Celui-ci feinta le tir, et soulevant sa balle la passa en retrait, par un service qui "loba" tous les défenseurs anglais massés devant leur but. Kocsis surgit à gauche et reprit de la tête la balle qui frappant un poteau fut dégagée par Jonhston. C'est alors que surgissant à son tour au centre du terrain, Boszik s'empara à nouveau de la balle et décocha un véritable boulet de canon qui donna l'impression de crever les filets.

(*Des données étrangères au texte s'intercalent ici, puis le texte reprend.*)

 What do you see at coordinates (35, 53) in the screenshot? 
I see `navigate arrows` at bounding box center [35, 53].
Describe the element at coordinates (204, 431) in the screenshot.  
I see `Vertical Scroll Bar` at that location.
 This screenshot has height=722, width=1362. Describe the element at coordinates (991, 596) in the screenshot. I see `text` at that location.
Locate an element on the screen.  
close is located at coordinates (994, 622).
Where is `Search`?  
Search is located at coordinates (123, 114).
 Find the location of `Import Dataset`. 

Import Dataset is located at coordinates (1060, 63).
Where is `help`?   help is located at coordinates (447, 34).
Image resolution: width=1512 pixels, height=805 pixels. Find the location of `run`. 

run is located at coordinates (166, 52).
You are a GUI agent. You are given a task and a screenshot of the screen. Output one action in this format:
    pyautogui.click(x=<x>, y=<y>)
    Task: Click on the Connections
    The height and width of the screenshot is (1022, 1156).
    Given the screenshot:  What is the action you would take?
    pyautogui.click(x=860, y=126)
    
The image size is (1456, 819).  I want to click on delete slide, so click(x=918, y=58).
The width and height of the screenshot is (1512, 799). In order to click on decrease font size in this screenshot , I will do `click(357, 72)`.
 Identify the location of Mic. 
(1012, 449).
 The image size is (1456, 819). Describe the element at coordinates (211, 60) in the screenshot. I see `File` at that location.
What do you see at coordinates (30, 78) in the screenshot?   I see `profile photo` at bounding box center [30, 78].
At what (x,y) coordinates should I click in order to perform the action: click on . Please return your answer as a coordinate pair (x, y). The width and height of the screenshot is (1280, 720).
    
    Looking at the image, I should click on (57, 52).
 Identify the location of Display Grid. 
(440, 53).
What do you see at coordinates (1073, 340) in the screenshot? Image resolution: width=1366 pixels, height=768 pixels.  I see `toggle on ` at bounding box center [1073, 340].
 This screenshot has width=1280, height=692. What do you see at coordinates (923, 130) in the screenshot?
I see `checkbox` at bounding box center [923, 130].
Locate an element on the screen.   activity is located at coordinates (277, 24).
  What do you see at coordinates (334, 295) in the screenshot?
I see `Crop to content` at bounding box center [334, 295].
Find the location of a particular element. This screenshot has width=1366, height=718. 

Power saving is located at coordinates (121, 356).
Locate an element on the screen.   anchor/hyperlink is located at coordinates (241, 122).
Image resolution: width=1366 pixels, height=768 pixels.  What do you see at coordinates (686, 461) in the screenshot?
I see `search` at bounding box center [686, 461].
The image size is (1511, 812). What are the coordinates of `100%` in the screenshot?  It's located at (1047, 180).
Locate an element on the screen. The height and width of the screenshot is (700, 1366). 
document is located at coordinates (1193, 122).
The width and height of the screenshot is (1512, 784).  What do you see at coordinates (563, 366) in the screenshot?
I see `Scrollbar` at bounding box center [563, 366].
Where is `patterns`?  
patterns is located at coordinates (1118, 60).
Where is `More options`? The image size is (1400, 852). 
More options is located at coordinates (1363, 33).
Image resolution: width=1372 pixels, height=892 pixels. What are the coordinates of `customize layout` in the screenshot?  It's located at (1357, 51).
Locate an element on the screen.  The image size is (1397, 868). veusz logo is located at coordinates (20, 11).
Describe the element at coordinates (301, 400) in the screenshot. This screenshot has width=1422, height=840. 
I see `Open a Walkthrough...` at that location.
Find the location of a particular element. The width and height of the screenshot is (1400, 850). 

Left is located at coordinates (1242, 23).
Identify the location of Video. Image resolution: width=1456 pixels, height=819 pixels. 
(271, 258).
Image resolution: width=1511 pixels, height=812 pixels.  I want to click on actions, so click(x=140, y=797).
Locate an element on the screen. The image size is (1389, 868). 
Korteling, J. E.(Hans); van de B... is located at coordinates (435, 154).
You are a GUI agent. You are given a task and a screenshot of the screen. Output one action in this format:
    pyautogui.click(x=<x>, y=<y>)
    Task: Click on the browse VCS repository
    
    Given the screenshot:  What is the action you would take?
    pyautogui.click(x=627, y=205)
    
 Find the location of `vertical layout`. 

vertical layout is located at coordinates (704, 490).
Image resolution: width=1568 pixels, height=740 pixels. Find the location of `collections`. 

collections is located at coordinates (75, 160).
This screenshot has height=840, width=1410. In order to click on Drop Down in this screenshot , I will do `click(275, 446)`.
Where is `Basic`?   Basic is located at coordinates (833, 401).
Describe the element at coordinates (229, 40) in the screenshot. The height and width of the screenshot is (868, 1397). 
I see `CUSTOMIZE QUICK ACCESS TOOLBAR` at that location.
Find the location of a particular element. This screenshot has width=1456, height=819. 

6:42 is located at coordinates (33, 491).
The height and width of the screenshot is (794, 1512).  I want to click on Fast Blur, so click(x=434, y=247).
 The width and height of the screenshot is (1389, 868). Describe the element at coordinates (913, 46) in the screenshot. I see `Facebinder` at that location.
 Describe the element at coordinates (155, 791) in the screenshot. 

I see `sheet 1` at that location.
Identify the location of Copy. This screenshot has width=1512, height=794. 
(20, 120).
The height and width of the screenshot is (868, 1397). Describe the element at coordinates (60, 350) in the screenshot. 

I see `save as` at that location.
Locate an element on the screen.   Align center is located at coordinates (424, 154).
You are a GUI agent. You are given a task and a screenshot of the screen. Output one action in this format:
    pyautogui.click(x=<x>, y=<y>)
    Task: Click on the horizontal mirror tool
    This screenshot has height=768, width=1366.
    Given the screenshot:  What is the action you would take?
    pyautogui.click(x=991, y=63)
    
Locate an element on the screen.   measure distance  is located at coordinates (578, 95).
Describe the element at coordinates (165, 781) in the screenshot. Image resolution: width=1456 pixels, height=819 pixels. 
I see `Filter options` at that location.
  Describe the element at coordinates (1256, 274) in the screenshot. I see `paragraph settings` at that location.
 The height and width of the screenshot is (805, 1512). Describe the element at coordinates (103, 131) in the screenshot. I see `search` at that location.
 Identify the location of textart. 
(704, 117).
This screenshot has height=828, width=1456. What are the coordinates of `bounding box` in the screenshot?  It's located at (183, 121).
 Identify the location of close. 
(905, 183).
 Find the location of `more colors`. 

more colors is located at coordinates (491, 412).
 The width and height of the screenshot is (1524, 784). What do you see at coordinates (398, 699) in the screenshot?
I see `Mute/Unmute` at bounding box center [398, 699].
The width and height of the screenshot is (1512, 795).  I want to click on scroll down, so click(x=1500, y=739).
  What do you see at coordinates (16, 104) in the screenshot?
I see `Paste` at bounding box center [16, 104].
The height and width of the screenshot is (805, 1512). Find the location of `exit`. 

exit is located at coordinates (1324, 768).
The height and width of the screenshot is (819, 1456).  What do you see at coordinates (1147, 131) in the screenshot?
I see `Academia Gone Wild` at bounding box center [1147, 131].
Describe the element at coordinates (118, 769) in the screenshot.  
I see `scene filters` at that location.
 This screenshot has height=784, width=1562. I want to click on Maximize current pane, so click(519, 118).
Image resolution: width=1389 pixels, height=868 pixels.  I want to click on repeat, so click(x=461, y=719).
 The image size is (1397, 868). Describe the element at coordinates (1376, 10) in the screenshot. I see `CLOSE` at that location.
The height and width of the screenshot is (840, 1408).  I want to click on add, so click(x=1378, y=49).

Il ne reste plus à Hidegkuti qu'à donner le coup de grâce, ce qu'il fit sur une nouvelle passe lobée de Puskas.
Ramsey, grand spécialiste du penalty, parvint bien à réduire cette marque écrasante à la suite d'une faute de Grosics, mais ce n'était plus que le soubresaut d'une équipe qui continua à être surclassée jusqu'au coup de sifflet finale.
Telles furent les grandes lignes de ce qui fut le vrai match du siècle. Elles comportèrent, on le voit, peu d'éléments d'incertitude, aucun de ces renversements de situation qui créent le drame, et prennent le spectateur aux "tripes". Au but marqué avant la fin de la 1re minute par Hidegkuti succédèrent logiquement cinq réalisations de la même veine, parce qu'une équipe dépassait l'autre de la tête et des épaules.
Mais le spectacle n'en fut pas moins d'une émouvante beauté parce que les vainqueurs se surpassèrent, parce que c'est le propre de la "grande classe" que de s'épanouir pleinement quand s'offre une grandiose occasion.

En intelligence individuelle et collective du jeu, en finesse de touche, en rapidité d'exécution en précision de passes et rapidité de démarquage, en instinct de la feinte et en art du dribble, en puissance de tir, les Hongrois donnèrent la leçon à ceux qui furent les inventeurs et les maîtres du football mondial.
Dans le domaine du tir, la leçon fut durement ressentie, parce que souvent dominés jusqu'ici dans tous les autres compartiments du jeu par leurs challengers continentaux, les Anglais demeuraient incomparables dans la puissance de la frappe. Et voilà pourquoi la démonstration des canonniers magyars avant le coup d'envoi eut un effet psychologique si visible sur la foule et si efficace sur leurs adversaires.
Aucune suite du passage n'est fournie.